=== Source material ===
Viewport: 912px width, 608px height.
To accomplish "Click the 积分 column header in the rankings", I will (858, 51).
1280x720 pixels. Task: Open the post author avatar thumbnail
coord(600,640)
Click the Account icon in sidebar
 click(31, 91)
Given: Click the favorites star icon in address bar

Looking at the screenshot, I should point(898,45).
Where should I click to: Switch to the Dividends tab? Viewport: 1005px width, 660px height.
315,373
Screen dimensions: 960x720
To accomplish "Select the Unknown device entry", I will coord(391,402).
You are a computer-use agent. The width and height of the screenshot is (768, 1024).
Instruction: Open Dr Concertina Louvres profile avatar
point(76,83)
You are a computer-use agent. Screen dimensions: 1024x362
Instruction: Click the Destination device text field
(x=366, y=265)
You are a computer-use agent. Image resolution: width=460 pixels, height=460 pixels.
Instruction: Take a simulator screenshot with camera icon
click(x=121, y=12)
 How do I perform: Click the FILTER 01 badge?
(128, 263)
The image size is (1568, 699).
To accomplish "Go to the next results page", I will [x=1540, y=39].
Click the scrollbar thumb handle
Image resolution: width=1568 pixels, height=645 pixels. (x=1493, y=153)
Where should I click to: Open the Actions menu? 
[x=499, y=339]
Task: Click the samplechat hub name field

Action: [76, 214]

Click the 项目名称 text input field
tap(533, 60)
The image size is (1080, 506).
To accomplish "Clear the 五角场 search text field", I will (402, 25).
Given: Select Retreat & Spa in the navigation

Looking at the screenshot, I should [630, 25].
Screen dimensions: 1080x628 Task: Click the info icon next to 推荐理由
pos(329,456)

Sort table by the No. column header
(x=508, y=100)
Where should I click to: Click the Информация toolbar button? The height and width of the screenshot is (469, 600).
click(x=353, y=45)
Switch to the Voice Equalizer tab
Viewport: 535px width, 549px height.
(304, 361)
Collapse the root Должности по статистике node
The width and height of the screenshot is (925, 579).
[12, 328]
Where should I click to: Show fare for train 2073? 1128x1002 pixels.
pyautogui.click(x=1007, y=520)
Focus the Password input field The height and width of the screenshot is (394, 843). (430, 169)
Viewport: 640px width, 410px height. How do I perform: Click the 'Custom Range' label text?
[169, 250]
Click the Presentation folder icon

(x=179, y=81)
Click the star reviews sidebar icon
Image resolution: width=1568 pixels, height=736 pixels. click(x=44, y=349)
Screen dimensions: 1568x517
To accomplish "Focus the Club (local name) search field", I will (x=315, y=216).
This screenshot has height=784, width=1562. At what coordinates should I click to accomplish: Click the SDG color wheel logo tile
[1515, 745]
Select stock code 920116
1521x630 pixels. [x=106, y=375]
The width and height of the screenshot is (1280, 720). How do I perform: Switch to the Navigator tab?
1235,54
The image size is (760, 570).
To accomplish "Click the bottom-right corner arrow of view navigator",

=== What is required ===
The answer must be one number: how many lines in the records above contain "will".

=== Reply ===
5